**DATASET EXTRACT:**
** START **

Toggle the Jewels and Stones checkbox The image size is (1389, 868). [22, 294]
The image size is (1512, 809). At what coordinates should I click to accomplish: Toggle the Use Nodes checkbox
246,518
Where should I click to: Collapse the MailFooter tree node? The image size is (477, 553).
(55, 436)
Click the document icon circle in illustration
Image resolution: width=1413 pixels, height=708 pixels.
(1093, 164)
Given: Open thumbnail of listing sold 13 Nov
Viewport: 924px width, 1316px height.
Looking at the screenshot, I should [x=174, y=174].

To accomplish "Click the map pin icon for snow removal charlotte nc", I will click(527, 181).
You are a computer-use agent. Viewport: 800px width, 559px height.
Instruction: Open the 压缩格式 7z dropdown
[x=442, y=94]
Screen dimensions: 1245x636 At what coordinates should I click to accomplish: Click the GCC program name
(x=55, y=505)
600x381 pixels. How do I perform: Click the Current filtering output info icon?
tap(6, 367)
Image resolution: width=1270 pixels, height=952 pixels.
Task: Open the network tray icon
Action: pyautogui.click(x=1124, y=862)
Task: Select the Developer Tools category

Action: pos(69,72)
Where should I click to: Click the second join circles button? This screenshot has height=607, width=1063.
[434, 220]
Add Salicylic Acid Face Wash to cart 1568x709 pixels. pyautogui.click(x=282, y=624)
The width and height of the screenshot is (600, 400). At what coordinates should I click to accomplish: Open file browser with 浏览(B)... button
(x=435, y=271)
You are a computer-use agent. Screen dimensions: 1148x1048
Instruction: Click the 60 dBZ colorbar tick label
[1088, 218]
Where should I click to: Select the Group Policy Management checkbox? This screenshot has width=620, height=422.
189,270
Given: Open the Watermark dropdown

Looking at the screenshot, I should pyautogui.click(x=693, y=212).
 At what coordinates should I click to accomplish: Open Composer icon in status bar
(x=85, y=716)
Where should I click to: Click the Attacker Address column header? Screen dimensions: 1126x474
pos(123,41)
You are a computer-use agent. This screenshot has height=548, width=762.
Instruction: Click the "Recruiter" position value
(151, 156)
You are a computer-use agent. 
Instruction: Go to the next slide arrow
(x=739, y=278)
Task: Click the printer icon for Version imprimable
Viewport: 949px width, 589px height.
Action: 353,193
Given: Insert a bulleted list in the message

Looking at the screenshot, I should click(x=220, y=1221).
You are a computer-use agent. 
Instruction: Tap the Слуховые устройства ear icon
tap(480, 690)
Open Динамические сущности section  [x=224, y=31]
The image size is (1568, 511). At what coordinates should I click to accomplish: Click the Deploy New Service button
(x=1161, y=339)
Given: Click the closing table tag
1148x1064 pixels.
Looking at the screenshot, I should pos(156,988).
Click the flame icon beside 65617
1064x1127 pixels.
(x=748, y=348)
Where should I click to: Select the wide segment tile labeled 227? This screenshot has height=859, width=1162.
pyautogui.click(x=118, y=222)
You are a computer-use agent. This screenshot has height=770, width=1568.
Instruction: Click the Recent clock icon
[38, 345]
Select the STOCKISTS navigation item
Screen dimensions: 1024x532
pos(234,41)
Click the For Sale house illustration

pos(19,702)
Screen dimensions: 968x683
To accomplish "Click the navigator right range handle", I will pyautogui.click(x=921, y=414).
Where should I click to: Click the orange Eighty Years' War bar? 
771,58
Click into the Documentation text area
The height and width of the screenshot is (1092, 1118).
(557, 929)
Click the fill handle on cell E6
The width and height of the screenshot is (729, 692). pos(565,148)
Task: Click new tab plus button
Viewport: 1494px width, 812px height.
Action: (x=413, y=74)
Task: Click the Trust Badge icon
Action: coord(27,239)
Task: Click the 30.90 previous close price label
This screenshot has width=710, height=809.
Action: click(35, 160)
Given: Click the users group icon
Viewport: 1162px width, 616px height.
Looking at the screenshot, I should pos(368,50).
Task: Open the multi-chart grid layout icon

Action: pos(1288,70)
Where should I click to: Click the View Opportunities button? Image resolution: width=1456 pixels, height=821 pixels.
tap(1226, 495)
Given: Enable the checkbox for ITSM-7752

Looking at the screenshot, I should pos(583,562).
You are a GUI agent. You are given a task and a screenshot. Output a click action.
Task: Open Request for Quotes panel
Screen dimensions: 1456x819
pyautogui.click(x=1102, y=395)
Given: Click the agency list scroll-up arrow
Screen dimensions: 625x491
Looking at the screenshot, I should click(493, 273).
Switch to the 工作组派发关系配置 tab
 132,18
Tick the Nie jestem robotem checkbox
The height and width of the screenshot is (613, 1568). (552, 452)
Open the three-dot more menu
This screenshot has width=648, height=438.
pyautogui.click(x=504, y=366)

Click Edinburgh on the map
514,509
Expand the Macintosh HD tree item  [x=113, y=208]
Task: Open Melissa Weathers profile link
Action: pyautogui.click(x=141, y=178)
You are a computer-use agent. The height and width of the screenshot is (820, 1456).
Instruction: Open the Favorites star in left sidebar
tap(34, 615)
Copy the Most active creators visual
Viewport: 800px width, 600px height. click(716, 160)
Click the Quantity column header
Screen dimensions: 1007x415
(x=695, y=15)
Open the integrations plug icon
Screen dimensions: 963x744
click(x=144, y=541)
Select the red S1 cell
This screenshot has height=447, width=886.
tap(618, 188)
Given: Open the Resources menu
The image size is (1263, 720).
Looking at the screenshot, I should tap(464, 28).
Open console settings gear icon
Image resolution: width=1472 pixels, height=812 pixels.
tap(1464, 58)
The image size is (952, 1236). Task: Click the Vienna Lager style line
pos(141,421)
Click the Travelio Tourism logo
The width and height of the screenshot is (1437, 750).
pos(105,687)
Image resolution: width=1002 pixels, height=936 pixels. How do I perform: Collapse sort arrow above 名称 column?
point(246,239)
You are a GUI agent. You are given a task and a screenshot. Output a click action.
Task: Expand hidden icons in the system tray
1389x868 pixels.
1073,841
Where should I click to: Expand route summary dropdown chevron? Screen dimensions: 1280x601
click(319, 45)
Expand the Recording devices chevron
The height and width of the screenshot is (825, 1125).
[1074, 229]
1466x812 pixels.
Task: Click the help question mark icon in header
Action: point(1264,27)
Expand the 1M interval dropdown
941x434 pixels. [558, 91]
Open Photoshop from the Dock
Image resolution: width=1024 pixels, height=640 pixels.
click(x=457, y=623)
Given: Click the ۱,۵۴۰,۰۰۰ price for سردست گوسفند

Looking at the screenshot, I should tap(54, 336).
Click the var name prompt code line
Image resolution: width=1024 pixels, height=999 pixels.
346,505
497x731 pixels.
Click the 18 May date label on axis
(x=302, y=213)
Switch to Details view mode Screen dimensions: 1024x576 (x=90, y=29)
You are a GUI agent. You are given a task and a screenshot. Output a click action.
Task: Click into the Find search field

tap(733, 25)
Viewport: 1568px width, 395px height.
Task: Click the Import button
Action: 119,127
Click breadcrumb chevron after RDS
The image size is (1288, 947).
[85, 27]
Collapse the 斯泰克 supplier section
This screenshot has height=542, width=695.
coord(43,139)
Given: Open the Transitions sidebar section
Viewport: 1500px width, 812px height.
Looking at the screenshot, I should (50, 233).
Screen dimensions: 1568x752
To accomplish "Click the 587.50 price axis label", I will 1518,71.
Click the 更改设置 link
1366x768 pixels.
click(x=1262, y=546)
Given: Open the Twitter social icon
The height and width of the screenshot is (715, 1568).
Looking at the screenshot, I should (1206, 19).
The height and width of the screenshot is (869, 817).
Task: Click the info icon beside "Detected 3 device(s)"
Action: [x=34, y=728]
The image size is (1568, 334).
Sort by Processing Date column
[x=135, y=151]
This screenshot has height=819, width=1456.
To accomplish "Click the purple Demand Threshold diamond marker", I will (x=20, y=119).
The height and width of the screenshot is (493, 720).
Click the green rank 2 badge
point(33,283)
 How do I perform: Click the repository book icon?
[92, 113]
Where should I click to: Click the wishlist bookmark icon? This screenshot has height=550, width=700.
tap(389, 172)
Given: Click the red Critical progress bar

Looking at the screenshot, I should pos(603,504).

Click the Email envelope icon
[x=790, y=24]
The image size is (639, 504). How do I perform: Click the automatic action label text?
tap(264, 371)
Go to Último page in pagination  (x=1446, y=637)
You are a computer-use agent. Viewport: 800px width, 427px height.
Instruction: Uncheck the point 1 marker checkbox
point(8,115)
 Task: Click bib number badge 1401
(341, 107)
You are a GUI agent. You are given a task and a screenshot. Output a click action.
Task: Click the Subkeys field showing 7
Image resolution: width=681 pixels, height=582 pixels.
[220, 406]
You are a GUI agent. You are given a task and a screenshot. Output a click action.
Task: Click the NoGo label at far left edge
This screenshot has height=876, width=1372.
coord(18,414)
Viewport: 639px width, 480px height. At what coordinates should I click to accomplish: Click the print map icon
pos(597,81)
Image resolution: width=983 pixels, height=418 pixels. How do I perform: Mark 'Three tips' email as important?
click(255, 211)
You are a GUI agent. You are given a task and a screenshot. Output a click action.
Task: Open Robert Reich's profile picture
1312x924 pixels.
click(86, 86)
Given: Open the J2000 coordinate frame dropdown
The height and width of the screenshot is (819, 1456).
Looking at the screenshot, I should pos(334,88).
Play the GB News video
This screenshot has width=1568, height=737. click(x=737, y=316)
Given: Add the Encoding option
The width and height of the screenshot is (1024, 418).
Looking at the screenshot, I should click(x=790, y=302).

** END **

**YOUR OBJECTIVE:**
Retype the lines between the one holding "The image size is (1512, 809)." and the one holding "(1093, 164)", inclusive, without changing any character.

**TASK RESPONSE:**
The image size is (1512, 809). At what coordinates should I click to accomplish: Toggle the Use Nodes checkbox
246,518
Where should I click to: Collapse the MailFooter tree node? The image size is (477, 553).
(55, 436)
Click the document icon circle in illustration
Image resolution: width=1413 pixels, height=708 pixels.
(1093, 164)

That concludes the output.